Si le gouvernement se refuse à mettre en place des mesures d'aides généralisées, préférant un soutien ciblé aux filières les plus vulnérables, un sondage * CSA pour CNEWS, le JDD et Europe 1, publié ce mercredi 22 avril, révèle que plus de huit Français sur dix sont favorables à une baisse des taxes sur les carburants pour faire baisser les prix à la pompe.

Dans le détail, il existe, selon notre sondage, un consensus sur la baisse des taxes sur les carburants. Les femmes interrogées (86%) tout comme les hommes (77%) ainsi que toutes les classes d’âge (de 78% pour les 65 ans et plus à 88% pour les 18-24 ans) sont convaincues de l’utilité de cette mesure. Une légère disparité est à noter selon les catégories socioprofessionnelles : 88% d’avis favorables chez les CSP-, 84% chez les inactifs, contre «seulement» 73% chez les CSP+.

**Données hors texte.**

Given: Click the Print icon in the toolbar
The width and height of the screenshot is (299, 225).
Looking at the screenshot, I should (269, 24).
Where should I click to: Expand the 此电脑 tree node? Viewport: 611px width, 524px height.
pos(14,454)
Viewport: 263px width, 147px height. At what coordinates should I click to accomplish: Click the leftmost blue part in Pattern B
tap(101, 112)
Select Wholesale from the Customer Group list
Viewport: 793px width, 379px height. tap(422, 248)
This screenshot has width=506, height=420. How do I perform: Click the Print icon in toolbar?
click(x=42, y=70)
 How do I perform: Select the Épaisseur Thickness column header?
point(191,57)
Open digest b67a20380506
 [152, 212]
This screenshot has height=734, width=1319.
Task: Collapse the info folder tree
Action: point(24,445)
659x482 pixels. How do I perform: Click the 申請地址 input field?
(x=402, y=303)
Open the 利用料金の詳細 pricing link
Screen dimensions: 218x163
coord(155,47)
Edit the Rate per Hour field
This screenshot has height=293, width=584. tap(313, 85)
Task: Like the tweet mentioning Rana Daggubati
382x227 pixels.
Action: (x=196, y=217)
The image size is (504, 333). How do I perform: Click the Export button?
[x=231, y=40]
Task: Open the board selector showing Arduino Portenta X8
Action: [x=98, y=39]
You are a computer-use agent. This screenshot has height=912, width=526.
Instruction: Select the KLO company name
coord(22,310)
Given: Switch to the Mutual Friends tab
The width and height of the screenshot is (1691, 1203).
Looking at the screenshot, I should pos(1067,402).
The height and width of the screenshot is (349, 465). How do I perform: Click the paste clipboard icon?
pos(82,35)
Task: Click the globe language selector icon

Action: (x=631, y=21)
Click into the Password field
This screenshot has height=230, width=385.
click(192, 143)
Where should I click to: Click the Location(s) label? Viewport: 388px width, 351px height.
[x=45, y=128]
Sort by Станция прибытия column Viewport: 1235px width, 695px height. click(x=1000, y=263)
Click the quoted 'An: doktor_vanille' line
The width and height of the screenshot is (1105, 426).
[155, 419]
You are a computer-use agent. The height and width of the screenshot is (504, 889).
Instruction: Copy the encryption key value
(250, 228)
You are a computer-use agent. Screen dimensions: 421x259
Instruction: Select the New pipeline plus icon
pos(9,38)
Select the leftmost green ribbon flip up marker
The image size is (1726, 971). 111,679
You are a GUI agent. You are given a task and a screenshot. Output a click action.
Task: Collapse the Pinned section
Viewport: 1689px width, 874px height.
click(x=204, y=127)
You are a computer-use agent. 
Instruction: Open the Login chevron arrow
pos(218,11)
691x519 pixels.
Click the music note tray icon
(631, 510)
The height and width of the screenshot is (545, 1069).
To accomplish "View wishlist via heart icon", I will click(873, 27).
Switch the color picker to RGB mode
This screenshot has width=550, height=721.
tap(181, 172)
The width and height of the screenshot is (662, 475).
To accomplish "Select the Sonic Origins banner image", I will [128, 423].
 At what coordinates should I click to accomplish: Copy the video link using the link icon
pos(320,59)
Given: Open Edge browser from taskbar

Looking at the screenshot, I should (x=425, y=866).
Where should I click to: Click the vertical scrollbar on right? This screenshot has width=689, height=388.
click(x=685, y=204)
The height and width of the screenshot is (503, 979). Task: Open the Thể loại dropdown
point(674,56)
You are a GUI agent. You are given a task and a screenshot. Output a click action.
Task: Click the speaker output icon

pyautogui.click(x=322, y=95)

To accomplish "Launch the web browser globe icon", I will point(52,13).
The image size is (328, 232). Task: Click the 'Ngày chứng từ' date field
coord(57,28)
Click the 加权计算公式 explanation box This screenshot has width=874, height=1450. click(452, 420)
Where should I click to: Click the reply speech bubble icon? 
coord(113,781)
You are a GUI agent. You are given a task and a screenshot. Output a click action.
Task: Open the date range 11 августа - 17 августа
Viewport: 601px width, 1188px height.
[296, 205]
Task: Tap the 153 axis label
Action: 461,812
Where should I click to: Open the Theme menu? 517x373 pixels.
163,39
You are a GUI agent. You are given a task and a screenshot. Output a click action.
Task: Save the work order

Il existe en revanche des divergences beaucoup plus marquées sur la question en fonction des affinités politiques des sondés. Si les sympathisants de gauche (80%) mais surtout d’extrême droite (92%) sont très largement favorables à une baisse des taxes sur les carburants, ce n’est pas le cas des sondés qui se revendiquent proches de la droite (66%) et encore moins des soutiens de la majorité présidentielle (58%). 

Le gouvernement mise sur des dispositifs ciblés

Depuis le déclenchement du conflit en Iran il y a près de deux mois, le prix du gaz a augmenté de 70% en Europe et le pétrole d'environ 60%, soit une hausse de la facture de 14 milliards d'euros pour l'UE. En France, les prix à la pompe ont augmenté de 15,7% en moyenne, avec un litre de gazole qui se vendait mardi à 2,15 euros en moyenne et un litre de SP95 à 2,01 euros. Pourtant, le gouvernement se refuse à prendre des mesures globalisées, insistant sur des dispositifs ciblés.

Sébastien Lecornu a ainsi annoncé, ce mardi 21 avril, la création prochaine d'un «dispositif d'accompagnement» pour quelque trois millions de «grands rouleurs» touchés par la hausse du prix du carburant, ainsi que le renforcement des aides pour les pêcheurs, les agriculteurs, et les petites entreprises, notamment du BTP. Le Premier ministre a par la suite confirmé que cette aide à destination «des travailleurs modestes» serait de l’ordre de 20 centimes d’euros le litre en avril, mai et juin.

Pas suffisant pour le RN, qui propose d’aller encore plus loin. Il réclame au gouvernement la baisse de la TVA sur les énergies de 20 à 5,5%. «Sur un plein de 40 à 50 litres, cela représente une baisse de 18 à 22 euros», a indiqué le député Jean-Philippe Tanguy. «La première chose à faire quand on a un surplus de fiscalité dans une situation de crise où il faut des décisions extrêmement rapides, c'est d'y renoncer, en baissant la TVA et en baissant les taxes sur les carburants», a abondé Marine Le Pen. 

Une solution qui, selon notre sondage, semble faire consensus auprès d’une large majorité de Français. Pour rappel, la flambée des prix du carburant pèse de plus en plus lourd sur l’économie française, avec une inflation mesurée à 1,7% en mars.

* Sondage réalisé les 21 et 22 avril par questionnaire auto-administré en ligne sur un échantillon national représentatif de 1.010 personnes âgées de plus de 18 ans, selon la méthode des quotas.